Bir de mavi var. İçimde kanat çırpan o kuş var. İkisi de hiç gitmedi. Hayat yerlerde sürüse de bazen tutunmayı çok zorlaştırsa da bana dair bu ikisi hiç gitmedi. Hala saçımda maviler var, renkler çok değişti zaman içinde ama dönüp dolaşıp mavide buldum ben kendimi. Doğalım oldu, herkesin gözünde de ben oldu mesela. Bir de o kuş, ah o kuş! Yorgun hissediyor çoğu zaman, kafese kapatılmış gibi geldiği çok oluyor ama yine de umutlu. Ben düşsem de o kalkıyor bir şekilde. Ne yapıyor ediyor uçuyor. O uçtukça ben de ben olabilmeye devam ediyorum bir şekilde. 
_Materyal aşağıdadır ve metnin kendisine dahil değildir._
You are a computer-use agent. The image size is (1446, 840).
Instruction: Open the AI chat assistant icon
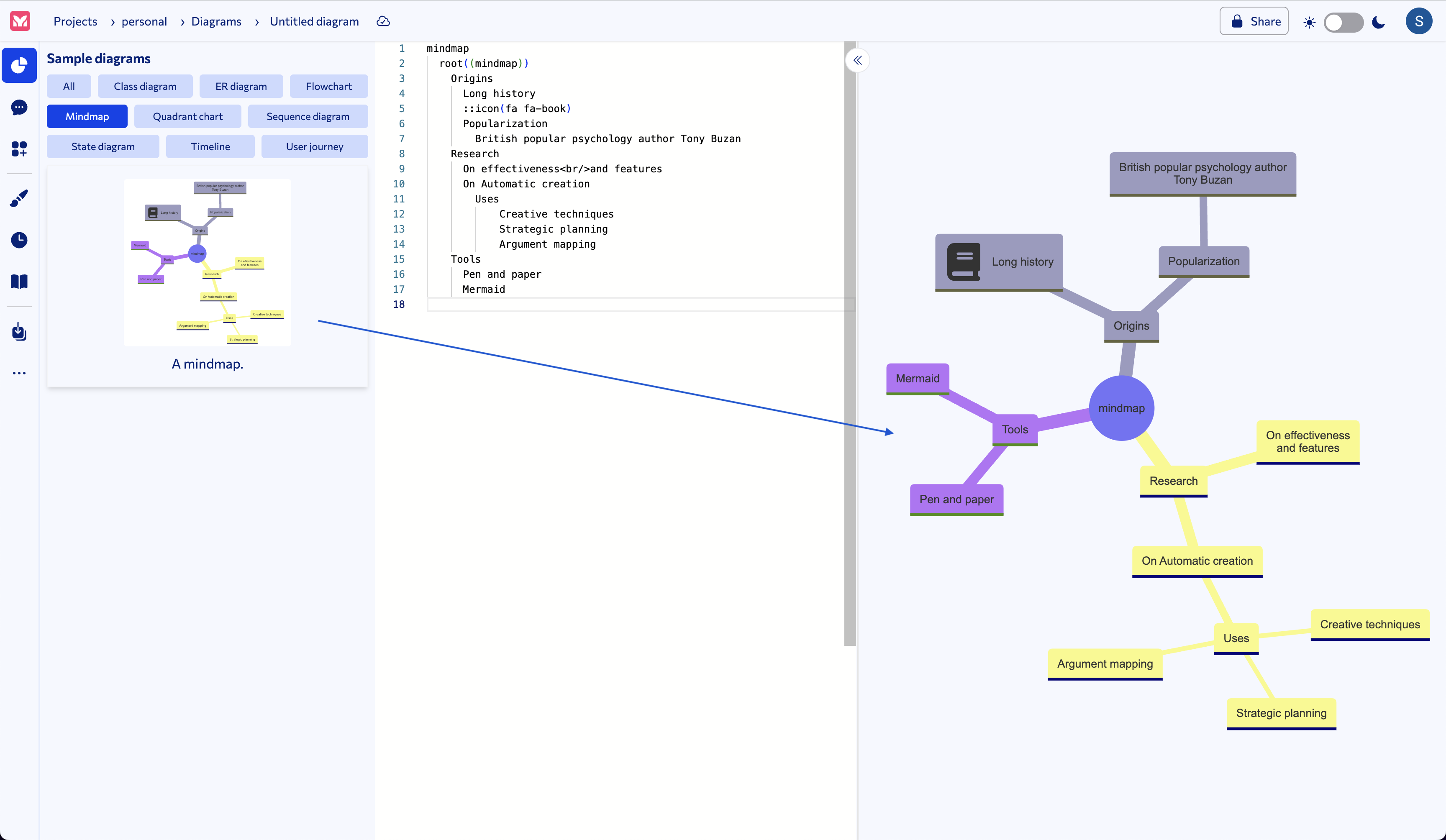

Ve sen canım okuyan, birlikte büyüdük seninle. Çok şükür. Göz göze çok ağladık, çok kahkahalar attık. Seninle de sarılınca dünyaları durdurmayı hiç bırakmadık. Şu sıralar çooookk özlüyoruz birbirimizi çooookk ayrı düştük ama olsun hala biz'iz seninle de. Eşek kadar insanlar olduk ama Shrek 5 çekiliyor mesela, ona heyecanlanıyoruz!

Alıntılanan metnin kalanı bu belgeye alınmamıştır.